The Spaniard looked at her, smiling. “Would you allow me to get it for
you, señora?” he said in as exact imitation as he could manage of the
Captain’s manner.

Mistress Amy looked at him in surprise.

“Why, surely you’re not going to Tiptree, Master Blueneck, are you?” she

“I would go to London, if you wished aught from thence, mistress,” said
the sailor loftily.

Amy looked at him in admiration. “If only Joe would speak so,” she

The sailor, seeing the impression he had made, rose to his feet,
narrowly escaping the chimney beam.

“To-morrow,” he said, “I shall ride to Tiptree and bring the fairest
dame in the Island a ribbon.” He reached for his cap and coat, and
buttoning them on, made for the door.

Amy followed him, thanking him. They exchanged farewells, Mistress
Pullen blushingly consenting to a kiss, and parted.

As soon as his footsteps had died away, Mistress Pullen slipped a cloak
over her head and moved to the window, through which she could see a
faint patch of light about two hundred yards away.

“Ah!” she said to herself, “Joan Bellamie will be yet awake, what a deal
I have to tell the ronyon.” And she slipped out, shutting the door
behind her.


“Anny, lass, I would speak with thee; wilt harken?”

Hal put the question timidly as he looked across at his sweetheart.

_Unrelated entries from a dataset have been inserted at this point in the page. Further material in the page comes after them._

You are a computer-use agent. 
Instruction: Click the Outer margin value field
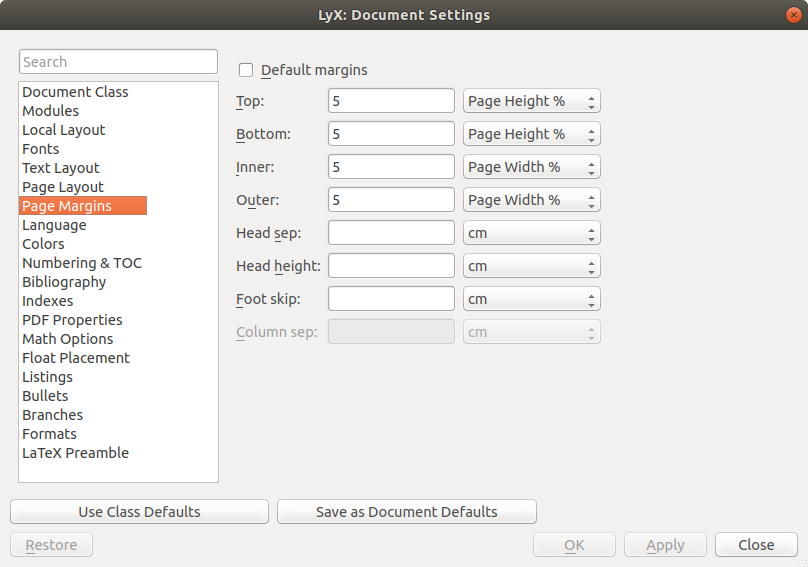(391, 200)
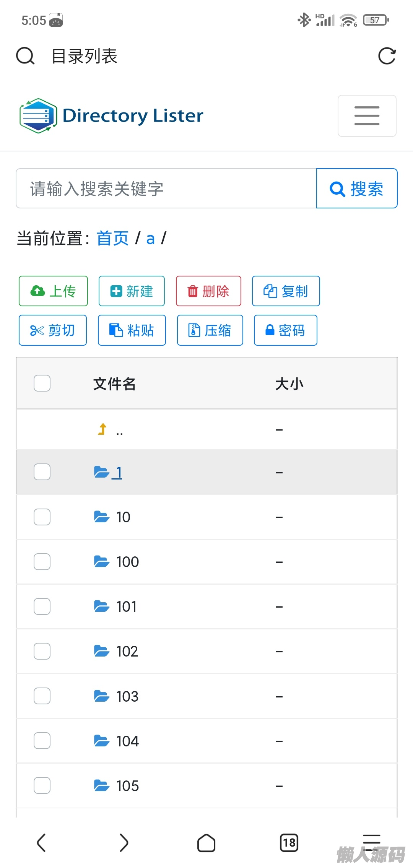413x868 pixels.
Task: Select the 剪切 cut button
Action: (53, 330)
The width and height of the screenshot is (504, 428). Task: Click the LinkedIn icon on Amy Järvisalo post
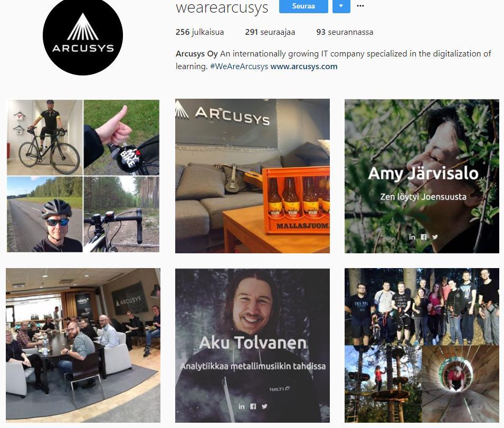(412, 237)
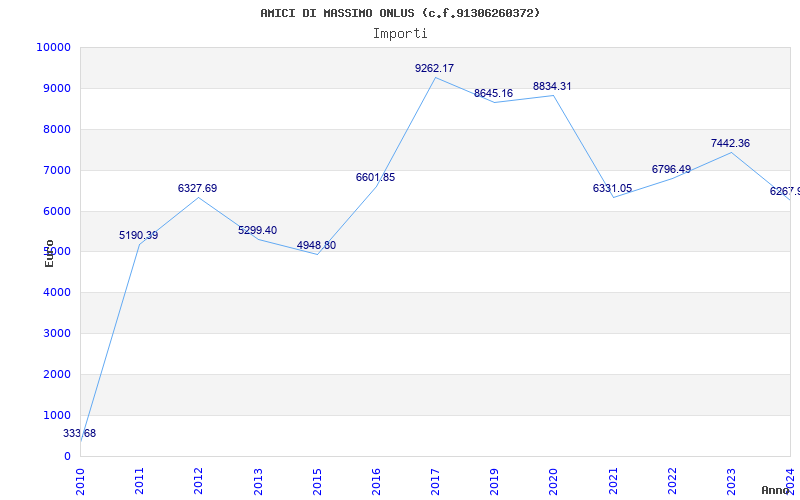This screenshot has width=800, height=500.
Task: Click the 6601.85 data label
Action: point(375,178)
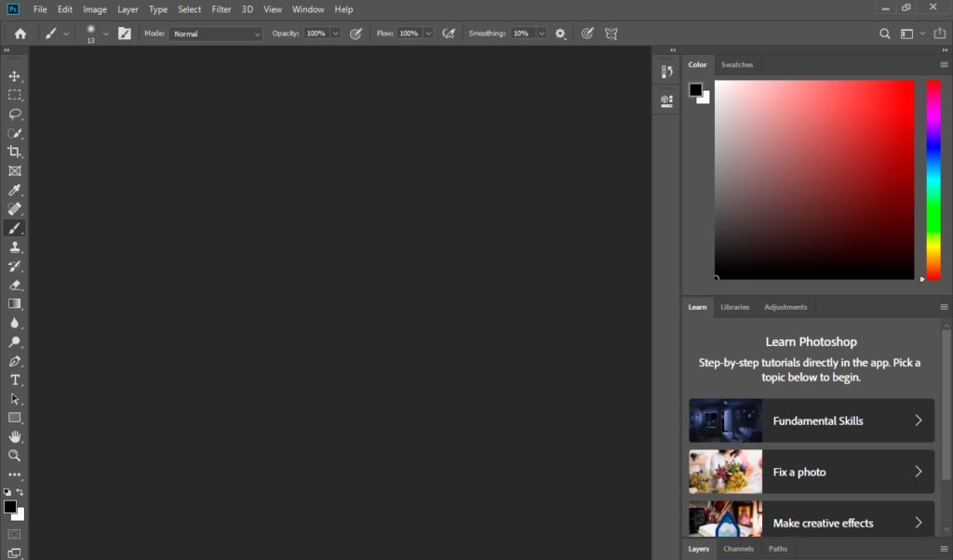Select the Move tool
The width and height of the screenshot is (953, 560).
click(x=15, y=75)
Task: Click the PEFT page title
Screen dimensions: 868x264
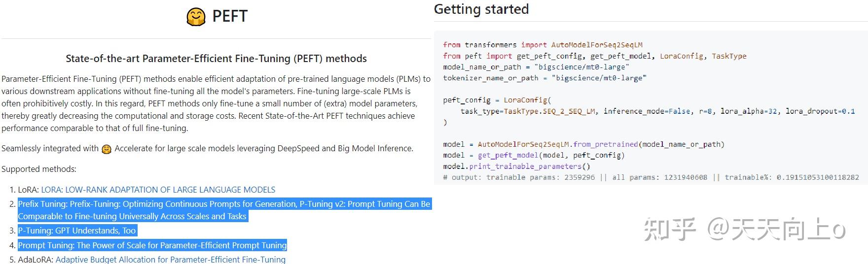Action: 229,16
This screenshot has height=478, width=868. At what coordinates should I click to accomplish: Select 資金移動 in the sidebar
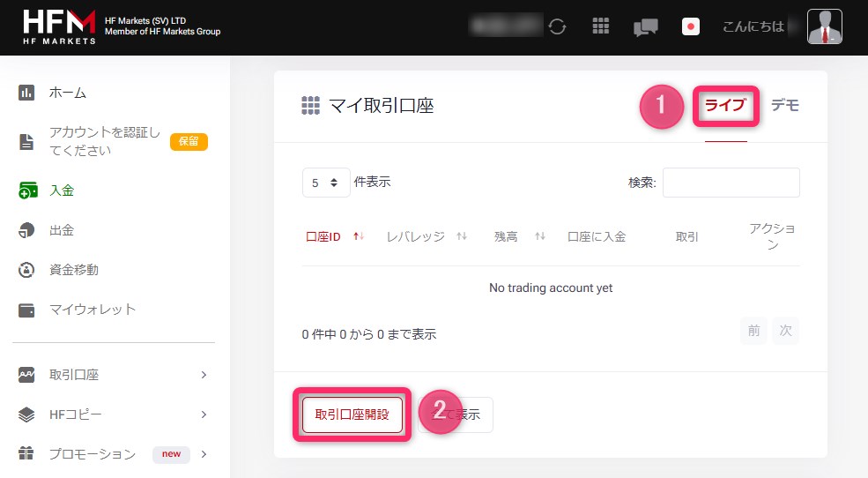pos(73,270)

They were alone in the Ship’s kitchen; Hal re-sanded the floor while
Anny sat on the window-ledge cleaning a pair of old brass candlesticks.
It was four o’clock in the afternoon, and the cold, watery sun shot a
few last rays of yellow light over the Island before it sank down behind
the mainland. Inside the kitchen it was warm and beginning to get dark,
for the fire had been allowed to die down to a few smouldering red and
white embers, and it was yet too early to light the dips. Outside in the
yard Anny could see her little brother talking to old Gilbot, who had
wrapped himself up in a seaman’s jacket, and had stepped out to taste
the air.

The old man was fond of children, and Anny sighed with relief as she saw
the strange pair--Red still wore his costume of the night before--take
hands and after some animated talk walk off together down the road in
the direction of the sea, laughing as they went.

Hal made up the fire with logs which he had been drying on the hearth,
and crossed the room and stood beside the window-ledge just in front of
the girl, before he spoke again.

“Will you harken to me?” he repeated.

Anny looked up, smiling. “Harken to thee, Hal?” she said. “Why, certes,
thou needst not look so solemnly; why should I not harken to thee?”

The boy did not speak for a moment but stood fidgeting before her.

Anny put down the candlestick which she was cleaning, and slipping off
the window-ledge led him over to the fireplace, where she sat down on
one of the long, high-backed seats and pulled him down beside her.

“Do you want to tell me you don’t want to marry me?” she asked half
jestingly, half anxiously, as she leaned her little round head with its
long black plaits on his shoulder.

Hal turned to her in great astonishment.

“Marry, lass! How can ye be so cruel as to judge me so?” he said. “Of
course not!”

“Oh, the saints be praised for that,” said the girl quaintly. “Lord, how
you fear’d me, Hal,” she added, kneeling up on the seat to kiss him.

The boy put his arm round her.

“Anny,” he said quietly, his face grave and old for one of his years,
“you’re terrible young yet, seventeen ain’t you?” The girl nodded,
uncertain as to what was coming yet. “Ah, well, you ain’t had time to
grow wise, have you?” he continued, still holding her on the seat beside

“I reckon you ain’t had much more, Hal,” she said, laughing. “You’re but
eighteen, ain’t you?”

Hal blushed.

“Ay, maybe,” he said. “But I know what I’m telling you.”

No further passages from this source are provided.